KHRI-3 monoclonal antibody-induced damage to the inner ear: antibody staining of nascent scars.

Intracochlear infusion of the KHRI-3 monoclonal antibody results in in vivo binding to guinea pig inner ear supporting cells, loss of hair cells and hearing loss. To further characterize the basis for KHRI-3-induced hearing loss, antibody was produced in a bioreactor in serum-free medium, affinity purified, and compared to conventionally prepared antibody by infusion into the scala tympani using mini-osmotic pumps. In vivo antibody binding was observed in 10 of 11 guinea pigs. A previously unreported pattern of KHRI-3 antibody binding to cells involved in scar formation was noted in five guinea pigs. All but one of the KHRI-3-infused animals demonstrated a hearing loss of > 10 dB in the treated ear. In five of 11 animals the threshold shift was 30 dB or more, and all had hair cell losses.

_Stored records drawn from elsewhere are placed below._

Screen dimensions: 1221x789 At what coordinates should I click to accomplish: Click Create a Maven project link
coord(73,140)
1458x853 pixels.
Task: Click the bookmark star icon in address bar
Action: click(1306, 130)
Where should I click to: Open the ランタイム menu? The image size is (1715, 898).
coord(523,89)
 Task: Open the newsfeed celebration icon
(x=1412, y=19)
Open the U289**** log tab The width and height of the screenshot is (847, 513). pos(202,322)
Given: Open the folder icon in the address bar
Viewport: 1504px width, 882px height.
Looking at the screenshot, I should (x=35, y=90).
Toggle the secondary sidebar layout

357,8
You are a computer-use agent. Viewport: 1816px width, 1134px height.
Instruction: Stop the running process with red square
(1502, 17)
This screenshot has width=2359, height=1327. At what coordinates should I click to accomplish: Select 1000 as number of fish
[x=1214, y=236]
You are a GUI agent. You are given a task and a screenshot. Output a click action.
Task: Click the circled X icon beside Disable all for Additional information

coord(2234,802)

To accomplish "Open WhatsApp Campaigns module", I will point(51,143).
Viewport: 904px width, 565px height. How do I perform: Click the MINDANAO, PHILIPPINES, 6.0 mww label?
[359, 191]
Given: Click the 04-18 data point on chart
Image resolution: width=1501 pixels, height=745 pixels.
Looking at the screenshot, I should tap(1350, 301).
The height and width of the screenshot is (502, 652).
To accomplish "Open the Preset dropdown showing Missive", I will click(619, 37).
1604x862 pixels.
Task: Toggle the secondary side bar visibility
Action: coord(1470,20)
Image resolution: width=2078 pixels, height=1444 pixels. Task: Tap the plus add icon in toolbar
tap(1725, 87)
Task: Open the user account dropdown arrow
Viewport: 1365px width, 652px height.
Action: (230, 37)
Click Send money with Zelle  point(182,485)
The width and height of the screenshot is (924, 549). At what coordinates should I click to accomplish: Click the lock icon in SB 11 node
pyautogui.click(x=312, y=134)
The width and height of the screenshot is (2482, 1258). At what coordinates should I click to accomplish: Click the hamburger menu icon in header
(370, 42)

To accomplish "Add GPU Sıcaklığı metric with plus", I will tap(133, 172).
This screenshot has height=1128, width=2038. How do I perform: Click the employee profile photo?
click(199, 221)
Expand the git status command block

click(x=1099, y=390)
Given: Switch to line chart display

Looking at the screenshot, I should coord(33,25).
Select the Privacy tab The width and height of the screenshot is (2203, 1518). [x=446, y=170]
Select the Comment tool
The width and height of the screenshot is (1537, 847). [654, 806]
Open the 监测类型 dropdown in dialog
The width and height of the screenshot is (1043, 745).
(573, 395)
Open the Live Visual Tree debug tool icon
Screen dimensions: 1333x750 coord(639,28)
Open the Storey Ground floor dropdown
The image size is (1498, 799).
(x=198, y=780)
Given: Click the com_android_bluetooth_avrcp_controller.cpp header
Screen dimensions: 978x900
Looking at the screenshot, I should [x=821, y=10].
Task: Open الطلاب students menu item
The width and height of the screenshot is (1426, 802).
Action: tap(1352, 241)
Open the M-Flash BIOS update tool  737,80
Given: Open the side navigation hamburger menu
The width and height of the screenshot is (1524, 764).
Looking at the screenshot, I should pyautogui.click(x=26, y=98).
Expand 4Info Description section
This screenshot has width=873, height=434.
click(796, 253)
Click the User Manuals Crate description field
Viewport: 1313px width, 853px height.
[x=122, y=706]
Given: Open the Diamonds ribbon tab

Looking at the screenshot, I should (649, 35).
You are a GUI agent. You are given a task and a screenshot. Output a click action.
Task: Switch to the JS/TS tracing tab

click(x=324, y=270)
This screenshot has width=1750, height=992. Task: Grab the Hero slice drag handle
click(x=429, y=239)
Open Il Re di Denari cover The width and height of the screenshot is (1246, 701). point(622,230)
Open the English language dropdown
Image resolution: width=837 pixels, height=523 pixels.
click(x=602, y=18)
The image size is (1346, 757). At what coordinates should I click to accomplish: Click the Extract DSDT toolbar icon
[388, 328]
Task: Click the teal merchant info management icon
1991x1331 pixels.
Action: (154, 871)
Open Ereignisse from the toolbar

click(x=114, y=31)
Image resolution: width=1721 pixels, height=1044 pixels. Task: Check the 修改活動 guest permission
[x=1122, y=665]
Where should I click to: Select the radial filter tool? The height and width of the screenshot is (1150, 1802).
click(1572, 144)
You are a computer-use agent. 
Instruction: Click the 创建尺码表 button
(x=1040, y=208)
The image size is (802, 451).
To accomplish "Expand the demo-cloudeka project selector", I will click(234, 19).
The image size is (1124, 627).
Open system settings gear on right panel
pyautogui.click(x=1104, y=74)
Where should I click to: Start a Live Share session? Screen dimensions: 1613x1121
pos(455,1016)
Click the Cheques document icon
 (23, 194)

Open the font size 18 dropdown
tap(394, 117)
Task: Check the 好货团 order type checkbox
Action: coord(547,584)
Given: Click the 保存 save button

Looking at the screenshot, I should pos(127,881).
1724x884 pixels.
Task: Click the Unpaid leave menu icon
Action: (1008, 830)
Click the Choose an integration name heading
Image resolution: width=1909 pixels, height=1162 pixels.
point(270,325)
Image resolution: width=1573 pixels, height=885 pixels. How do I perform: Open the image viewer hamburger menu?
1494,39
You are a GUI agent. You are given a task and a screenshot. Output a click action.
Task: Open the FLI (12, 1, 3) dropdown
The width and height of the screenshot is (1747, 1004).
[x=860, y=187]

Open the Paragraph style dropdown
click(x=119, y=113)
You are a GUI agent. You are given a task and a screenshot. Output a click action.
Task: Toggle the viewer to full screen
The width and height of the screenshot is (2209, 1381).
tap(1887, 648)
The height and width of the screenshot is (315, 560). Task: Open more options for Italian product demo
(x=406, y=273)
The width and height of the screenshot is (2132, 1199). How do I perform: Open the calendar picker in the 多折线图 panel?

In one guinea pig infused with 2 mg/ml of antibody, the organ of Corti was absent in the basal turn of the infused ear. This ear had a 45-50 dB threshold shift but, curiously, no detectable antibody binding in the residual organ of Corti. Organ of Corti tissue was fragile in antibody-infused ears. Breaks within the outer hair cell region occurred in 5/11 infused ears. The contralateral ears were normal except for one noise-exposed animal that demonstrated hair cell loss in the uninfused ear. Three animals were exposed to 6 kHz noise (108 dB) for 30 min on day 7. Antibody access to the organ of Corti may be increased in animals exposed to noise, since the strongest in vivo binding was observed in noise-exposed animals. Loss of integrity of the organ of Corti seems to be the primary mechanism of inner ear damage by KHRI-3 antibody. The binding of KHRI-3 antibody in new scars suggests a role of the antigen in scar formation. Antibodies with binding properties similar to KHRI-3 have been detected in 51% of patients diagnosed with autoimmune sensorineural hearing loss; thus, it seems likely that such autoantibodies also may have pathologic effects resulting in hearing loss in humans.